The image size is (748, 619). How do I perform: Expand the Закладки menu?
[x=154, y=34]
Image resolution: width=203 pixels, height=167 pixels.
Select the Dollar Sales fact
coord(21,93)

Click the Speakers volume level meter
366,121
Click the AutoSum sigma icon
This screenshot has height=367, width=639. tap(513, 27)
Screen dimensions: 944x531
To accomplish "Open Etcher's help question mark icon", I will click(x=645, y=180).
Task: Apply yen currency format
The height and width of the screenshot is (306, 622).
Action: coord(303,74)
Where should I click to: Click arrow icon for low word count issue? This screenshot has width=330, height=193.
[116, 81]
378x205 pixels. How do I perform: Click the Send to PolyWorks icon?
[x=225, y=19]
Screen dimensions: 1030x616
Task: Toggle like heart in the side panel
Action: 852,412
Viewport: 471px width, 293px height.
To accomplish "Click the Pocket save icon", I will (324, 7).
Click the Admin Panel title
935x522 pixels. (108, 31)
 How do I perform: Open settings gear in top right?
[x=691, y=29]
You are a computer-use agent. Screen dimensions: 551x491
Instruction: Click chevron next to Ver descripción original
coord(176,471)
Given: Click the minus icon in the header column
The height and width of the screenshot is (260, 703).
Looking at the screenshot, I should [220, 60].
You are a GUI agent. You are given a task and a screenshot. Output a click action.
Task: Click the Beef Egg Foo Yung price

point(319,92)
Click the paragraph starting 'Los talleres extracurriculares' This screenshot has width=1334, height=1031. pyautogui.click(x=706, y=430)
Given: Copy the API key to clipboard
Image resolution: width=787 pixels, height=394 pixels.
=-=-=-=-=
What you will do
In the answer, include exactly the lines from the line containing "How do I perform: Open" through the end of the data, and nothing else.

Response for this exercise
 How do I perform: Open settings gear in top right?
[x=691, y=29]
You are a computer-use agent. Screen dimensions: 551x491
Instruction: Click chevron next to Ver descripción original
coord(176,471)
Given: Click the minus icon in the header column
The height and width of the screenshot is (260, 703).
Looking at the screenshot, I should [220, 60].
You are a GUI agent. You are given a task and a screenshot. Output a click action.
Task: Click the Beef Egg Foo Yung price

point(319,92)
Click the paragraph starting 'Los talleres extracurriculares' This screenshot has width=1334, height=1031. pyautogui.click(x=706, y=430)
Given: Copy the API key to clipboard
Image resolution: width=787 pixels, height=394 pixels.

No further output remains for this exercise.